XDP BNG · CGNAT — Hardware Sizing · NIC Selection · Power & Cost-per-Subscriber

Deployment Guide · Hardware Sizing & TCO

Pick the Right Server & NIC: Throughput, Subscribers, Power and Cost per Subscriber

Because the BNGSOFT data plane runs in XDP on commodity servers, your capacity is set by three things: the NIC, the PCIe bus, and CPU/RAM for session state — not by a proprietary chassis. This guide compares Intel X710 / XL710 / E810 and NVIDIA ConnectX-6 Dx across 1U and 2U builds, and gives a simple model to size a node to a target subscriber count and traffic.

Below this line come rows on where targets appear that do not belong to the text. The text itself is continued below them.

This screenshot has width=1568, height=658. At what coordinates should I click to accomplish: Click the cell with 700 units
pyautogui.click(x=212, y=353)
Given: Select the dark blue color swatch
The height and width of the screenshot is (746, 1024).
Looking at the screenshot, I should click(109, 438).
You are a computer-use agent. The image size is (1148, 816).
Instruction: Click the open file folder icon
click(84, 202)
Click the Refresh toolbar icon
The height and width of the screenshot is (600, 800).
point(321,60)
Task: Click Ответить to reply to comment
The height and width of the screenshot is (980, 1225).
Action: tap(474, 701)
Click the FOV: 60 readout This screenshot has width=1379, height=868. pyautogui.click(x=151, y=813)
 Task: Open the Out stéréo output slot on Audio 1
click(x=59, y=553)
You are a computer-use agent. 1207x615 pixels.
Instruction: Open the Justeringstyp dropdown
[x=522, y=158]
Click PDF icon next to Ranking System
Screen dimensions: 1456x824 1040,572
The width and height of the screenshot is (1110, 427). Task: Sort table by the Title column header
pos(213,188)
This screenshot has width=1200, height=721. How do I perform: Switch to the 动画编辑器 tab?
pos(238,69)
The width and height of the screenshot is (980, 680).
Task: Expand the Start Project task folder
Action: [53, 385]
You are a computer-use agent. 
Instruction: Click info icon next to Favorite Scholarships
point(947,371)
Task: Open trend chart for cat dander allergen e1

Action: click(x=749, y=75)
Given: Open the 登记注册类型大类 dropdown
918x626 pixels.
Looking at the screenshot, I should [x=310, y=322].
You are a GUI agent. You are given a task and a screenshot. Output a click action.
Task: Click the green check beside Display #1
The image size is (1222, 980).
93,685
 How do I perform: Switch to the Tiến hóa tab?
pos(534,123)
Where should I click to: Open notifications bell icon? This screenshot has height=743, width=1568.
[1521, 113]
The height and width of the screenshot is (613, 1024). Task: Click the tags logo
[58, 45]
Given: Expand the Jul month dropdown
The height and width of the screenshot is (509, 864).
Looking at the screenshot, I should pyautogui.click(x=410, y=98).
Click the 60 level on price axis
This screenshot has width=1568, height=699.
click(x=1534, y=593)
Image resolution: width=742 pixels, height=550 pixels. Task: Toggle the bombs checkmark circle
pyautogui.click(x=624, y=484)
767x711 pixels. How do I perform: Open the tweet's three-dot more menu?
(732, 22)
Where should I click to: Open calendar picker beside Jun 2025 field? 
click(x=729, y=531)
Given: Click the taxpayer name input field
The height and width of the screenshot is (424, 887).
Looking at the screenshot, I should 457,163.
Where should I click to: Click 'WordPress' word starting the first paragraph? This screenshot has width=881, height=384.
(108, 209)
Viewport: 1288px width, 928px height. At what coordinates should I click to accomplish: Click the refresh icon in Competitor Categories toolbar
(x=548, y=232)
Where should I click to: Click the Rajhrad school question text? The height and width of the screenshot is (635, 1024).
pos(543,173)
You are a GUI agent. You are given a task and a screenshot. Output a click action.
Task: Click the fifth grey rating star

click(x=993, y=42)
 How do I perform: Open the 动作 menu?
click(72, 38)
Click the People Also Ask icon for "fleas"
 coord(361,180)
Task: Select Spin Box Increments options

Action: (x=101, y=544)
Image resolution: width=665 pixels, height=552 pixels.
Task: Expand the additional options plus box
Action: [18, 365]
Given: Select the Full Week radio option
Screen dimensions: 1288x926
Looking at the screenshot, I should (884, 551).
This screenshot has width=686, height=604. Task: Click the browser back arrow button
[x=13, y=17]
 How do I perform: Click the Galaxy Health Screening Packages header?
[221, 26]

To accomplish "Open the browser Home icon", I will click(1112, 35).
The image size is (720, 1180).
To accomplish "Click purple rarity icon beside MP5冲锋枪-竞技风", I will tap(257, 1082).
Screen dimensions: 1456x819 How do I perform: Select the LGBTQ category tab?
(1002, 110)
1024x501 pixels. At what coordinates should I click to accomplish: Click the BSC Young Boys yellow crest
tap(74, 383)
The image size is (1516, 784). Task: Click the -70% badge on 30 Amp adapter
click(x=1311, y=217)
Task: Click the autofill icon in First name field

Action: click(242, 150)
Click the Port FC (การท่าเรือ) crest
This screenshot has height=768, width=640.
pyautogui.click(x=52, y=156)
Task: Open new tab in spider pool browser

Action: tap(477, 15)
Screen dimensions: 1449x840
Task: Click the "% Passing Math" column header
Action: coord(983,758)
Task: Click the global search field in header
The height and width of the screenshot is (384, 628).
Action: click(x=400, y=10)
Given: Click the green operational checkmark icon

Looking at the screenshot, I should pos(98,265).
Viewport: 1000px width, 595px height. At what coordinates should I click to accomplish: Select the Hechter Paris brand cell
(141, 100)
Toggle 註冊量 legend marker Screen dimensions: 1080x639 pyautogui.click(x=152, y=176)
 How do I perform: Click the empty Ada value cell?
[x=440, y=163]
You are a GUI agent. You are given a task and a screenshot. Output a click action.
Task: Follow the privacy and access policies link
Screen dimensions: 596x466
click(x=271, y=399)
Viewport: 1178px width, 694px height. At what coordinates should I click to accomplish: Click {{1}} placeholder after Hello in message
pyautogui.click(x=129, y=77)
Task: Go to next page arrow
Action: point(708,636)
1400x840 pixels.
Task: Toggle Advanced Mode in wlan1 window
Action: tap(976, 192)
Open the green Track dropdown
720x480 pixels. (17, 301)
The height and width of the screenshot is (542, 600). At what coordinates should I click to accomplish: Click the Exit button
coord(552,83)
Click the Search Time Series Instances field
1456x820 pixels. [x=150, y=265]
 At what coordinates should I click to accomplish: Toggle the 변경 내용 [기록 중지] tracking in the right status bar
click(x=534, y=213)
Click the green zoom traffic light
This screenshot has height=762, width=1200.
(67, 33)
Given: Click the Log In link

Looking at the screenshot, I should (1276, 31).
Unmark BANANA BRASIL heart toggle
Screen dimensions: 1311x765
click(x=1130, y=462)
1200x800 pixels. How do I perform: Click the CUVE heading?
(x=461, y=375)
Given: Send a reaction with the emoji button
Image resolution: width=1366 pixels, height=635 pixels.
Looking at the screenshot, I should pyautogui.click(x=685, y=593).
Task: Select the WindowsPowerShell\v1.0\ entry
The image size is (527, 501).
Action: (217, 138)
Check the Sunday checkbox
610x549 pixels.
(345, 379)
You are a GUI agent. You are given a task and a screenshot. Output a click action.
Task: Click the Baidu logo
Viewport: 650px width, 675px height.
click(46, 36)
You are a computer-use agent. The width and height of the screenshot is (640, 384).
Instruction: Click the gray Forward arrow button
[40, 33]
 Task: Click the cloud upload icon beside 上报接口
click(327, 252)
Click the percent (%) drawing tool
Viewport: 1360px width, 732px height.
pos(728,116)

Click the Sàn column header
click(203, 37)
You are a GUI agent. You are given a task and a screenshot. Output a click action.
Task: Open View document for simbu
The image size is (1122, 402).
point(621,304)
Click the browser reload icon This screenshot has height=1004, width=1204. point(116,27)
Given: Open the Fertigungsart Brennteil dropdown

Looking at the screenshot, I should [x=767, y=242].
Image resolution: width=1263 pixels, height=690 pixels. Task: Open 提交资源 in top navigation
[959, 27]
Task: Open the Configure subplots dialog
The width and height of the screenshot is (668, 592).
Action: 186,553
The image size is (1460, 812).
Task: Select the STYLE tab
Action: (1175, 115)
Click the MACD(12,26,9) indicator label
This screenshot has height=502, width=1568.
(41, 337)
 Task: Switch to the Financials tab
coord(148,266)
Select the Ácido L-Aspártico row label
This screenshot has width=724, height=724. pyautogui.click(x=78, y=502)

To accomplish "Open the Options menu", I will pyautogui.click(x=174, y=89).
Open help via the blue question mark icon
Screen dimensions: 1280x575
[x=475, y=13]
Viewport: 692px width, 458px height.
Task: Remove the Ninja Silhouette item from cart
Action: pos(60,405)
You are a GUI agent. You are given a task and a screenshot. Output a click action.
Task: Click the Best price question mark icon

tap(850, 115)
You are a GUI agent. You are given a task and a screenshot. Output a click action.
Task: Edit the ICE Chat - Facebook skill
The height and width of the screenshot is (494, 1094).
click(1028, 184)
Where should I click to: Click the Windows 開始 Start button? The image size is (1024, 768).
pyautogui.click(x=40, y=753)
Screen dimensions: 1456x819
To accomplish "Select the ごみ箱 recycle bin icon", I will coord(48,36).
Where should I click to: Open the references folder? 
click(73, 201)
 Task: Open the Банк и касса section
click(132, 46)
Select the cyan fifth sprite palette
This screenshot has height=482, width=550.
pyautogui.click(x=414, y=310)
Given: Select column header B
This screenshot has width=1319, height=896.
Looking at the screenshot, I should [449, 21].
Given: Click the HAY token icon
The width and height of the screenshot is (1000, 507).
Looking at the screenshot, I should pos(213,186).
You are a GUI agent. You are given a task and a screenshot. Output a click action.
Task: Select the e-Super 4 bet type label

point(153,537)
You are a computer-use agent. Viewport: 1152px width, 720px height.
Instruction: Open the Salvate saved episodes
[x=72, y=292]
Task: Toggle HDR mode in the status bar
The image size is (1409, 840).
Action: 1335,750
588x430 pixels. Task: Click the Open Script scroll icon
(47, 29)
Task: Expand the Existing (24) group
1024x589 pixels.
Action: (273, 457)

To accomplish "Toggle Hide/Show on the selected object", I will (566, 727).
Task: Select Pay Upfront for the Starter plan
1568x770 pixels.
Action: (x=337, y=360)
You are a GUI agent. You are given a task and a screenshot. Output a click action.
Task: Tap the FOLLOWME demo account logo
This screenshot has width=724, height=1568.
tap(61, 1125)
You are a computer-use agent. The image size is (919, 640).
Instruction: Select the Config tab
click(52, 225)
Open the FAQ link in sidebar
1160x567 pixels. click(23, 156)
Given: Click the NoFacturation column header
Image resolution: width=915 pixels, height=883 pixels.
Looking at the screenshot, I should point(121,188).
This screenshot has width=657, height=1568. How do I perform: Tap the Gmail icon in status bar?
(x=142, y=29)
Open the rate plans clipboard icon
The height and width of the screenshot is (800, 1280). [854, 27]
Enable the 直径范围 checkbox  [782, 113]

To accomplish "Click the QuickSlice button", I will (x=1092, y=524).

A BNG node has two ceilings: how much traffic it can move (NIC + PCIe bus) and how many subscribers it can track (CPU + RAM for the session/NAT tables). The right build balances both — and the densest balanced node wins on watts and dollars per subscriber.

10→200G

per server

X710 (20G) · XL710 (40G) ·
E810 / CX-6 Dx (100–200G)

1U & 2U

commodity x86

edge node to high-density
multi-100G aggregation

~100+

subs / watt

best at high density —
consolidation wins TCO

PCIe

the real ceiling

gen3 x8 ≈ 50G ·
gen4 x16 ≈ 200G

1 · The NICs — X710, XL710, E810 and ConnectX-6 Dx

For an XDP BNG the NIC choice drives line rate, latency, queue count and how much you can offload. All four are well-supported by mature Linux drivers (Intel i40e/ice, NVIDIA mlx5) and run XDP natively.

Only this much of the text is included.